O menino que ao longo do dia padece de uma visão fraca, revela-se dotado de uma visão fabulosa nas noites de vigília que é autorizado a passar no seu palácio-observatório. Goza de um olhar de alto voo, preciso e atento, de um olhar que, além do mais, grava sinais e dá assim testemunho dos seu pacientes deslumbramentos. A Gata Borralheira passava o dia vestida de andrajos e calçando tamancos, mas rodopiava à noite em finos sapatos de verniz, envergando vestidos resplandecentes. O menino sente-se um bocadinho irmão da Gata Borralheira; as suas noites de baile desenrolam-se no sótão celeste; dança com a Lua e as estrelas, paramentando de um olhar soberano. Durante estas poucas horas, esquece a miopia diurna, mune-se de olhos de glória.

Também gostava que a mãe lhe contasse histórias; contos tirados da mitologia greco-romana. Nestes contos, reencontrava nomes que lhe eram familiares. Júpiter, Urano, Mercúrio e Pégaso, Neptuno, Saturno e Cassiopeia, Titã, Andrómeda e Vénus. Os amores e os combates dos deuses aureolavam das suas lendas os astros e os planetas, e avivavam ainda mais o mistério e a beleza das grandes tribos celestes. As personagens que o seduziram mais foram, e ainda são, o ardente Ícaro que voou direito ao Sol como uma ave ébria de espaço e de luz, e que morreu da loucura do seu amor, bem como Selene, a bela deusa Lua com uma tez de brancura irradiante e um luminoso olhar de prata.

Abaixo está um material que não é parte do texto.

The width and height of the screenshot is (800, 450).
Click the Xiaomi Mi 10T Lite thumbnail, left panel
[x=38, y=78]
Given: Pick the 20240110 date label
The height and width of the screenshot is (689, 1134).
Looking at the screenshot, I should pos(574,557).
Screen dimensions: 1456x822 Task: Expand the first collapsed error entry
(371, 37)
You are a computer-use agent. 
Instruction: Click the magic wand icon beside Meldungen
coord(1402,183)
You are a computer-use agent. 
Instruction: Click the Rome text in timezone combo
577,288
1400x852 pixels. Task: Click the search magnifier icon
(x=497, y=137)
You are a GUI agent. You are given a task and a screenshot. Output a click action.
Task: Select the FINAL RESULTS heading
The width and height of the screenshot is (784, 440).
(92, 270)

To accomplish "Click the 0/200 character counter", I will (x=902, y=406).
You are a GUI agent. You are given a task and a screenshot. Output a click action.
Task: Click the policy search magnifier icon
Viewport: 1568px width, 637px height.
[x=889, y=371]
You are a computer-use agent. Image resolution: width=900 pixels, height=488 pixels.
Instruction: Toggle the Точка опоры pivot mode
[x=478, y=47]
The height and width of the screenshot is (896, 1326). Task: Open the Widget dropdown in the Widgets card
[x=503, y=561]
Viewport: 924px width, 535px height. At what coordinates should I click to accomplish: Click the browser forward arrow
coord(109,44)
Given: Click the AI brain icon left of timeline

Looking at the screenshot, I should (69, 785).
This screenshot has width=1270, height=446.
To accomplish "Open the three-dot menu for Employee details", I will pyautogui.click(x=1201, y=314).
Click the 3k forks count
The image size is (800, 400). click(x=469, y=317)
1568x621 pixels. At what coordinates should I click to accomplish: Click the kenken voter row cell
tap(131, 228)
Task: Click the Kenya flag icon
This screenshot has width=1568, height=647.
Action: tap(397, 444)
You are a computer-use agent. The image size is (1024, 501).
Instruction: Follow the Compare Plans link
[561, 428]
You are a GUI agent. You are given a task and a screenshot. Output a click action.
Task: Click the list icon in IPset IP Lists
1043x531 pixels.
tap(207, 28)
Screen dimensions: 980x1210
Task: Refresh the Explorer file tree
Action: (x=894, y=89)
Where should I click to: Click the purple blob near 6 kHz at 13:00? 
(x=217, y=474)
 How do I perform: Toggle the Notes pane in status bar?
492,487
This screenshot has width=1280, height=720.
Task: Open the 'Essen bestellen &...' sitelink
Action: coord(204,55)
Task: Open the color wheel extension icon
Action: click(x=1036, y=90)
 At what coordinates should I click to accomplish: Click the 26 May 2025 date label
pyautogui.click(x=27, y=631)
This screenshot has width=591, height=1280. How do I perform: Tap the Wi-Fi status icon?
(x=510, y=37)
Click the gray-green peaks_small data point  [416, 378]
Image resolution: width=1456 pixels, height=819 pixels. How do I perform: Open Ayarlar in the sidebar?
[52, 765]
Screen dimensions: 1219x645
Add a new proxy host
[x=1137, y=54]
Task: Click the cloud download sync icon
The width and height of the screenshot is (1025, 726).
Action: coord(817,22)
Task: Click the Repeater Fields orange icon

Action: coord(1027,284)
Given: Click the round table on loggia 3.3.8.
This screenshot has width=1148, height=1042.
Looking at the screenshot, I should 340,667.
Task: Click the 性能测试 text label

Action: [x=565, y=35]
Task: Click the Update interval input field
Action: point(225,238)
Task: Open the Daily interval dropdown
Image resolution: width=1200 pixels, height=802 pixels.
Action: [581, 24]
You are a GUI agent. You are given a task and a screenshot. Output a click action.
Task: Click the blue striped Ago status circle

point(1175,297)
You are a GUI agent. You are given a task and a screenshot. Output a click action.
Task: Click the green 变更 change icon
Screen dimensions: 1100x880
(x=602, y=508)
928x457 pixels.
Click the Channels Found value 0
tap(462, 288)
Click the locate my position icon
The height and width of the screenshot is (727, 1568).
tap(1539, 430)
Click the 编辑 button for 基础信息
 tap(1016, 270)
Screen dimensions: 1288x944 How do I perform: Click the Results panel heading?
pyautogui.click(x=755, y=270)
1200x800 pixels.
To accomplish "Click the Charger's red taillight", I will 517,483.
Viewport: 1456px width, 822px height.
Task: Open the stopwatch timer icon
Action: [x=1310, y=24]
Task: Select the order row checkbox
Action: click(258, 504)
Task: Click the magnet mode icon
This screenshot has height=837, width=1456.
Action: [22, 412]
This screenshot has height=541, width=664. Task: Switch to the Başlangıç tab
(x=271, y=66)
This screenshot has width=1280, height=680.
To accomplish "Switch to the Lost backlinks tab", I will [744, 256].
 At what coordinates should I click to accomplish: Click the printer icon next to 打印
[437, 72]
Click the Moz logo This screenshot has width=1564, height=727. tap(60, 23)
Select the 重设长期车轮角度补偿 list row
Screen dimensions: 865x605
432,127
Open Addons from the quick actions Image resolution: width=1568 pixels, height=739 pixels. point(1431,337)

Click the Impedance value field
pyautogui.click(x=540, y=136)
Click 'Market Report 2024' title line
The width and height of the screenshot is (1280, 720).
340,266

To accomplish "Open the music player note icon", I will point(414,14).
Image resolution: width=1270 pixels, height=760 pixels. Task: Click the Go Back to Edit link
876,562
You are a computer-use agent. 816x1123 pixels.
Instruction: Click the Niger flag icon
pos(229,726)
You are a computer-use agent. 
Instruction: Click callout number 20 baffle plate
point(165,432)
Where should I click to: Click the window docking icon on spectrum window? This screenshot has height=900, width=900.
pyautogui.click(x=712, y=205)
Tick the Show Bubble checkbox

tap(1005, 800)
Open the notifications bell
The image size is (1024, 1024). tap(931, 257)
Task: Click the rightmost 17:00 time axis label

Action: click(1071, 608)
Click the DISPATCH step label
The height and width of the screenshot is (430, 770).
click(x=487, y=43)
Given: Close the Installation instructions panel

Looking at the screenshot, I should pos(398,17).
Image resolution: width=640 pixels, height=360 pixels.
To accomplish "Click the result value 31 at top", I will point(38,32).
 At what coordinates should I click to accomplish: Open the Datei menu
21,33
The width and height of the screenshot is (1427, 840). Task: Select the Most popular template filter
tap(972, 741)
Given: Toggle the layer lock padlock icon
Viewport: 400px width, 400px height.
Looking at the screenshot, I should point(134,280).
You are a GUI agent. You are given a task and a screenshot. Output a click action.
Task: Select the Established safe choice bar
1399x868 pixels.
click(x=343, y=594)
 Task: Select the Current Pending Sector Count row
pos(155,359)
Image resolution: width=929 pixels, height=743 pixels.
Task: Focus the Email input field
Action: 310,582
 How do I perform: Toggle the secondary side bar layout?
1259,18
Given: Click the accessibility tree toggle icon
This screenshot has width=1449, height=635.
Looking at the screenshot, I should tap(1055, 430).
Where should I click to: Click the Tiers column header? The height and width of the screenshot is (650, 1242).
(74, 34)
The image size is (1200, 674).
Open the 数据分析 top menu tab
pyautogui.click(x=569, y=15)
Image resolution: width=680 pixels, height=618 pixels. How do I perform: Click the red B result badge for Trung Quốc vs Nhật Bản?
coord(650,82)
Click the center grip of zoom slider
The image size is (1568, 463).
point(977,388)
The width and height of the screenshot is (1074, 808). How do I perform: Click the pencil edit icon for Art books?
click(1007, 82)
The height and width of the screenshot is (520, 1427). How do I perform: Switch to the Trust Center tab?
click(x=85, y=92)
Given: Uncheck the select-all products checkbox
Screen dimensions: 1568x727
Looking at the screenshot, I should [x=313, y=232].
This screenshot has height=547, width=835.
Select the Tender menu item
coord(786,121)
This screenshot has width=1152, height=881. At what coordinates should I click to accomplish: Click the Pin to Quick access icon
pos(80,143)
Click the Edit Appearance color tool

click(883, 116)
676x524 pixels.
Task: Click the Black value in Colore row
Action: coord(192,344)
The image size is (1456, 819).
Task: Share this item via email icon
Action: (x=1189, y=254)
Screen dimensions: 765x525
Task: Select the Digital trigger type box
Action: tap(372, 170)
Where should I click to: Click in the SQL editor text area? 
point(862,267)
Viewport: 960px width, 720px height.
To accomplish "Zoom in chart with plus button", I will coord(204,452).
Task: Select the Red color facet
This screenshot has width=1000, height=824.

O menino é tido como uma criança bizarra, os colegas zombam sem parar. Mas ele não se zanga, apenas se sente muito pouco à vontade no meio de todos estes grande adolescentes, alguns dos quais já têm aspecto de homens; sucede-lhe sobretudo aborrecer-se durante as aulas que, em sua opinião, carecem de vivacidade e amplitude. Faz lembrar um pouco aqueles pequenos camponeses das lendas que sonham tornar-se cavaleiros, partir à conquista de terras desconhecidas, lançar-se à aventura através da imensidão do mundo.

Gosta de romances de Cavalaria, admira Perceval, Lançarote do Lago e o seu filho, o mui puro Galaaz.

O menino quer tornar-se cavaleiro - cavaleiro das estrelas. O seu Graal esconde-se lá muito no alto, no fundo do céu, no mais fundo do céu, no outro cabo do tempo. O seu Santo Graal tem um nome esquisito; chama-se Big Bang.

Tanto pior, porém, se ainda não encontrou bravos companheiros para o acompanharem na sua demanda, nem sequer autênticos amos. Ao menos encontrou a sua Dama. Uma Dama à medida do cavaleiro balbuciante e desajeitado que ele é. Uma linda Dama em miniatura, tão jovial quanto afectuosa. É a rapariguinha que está ali a puxá-lo pela manga.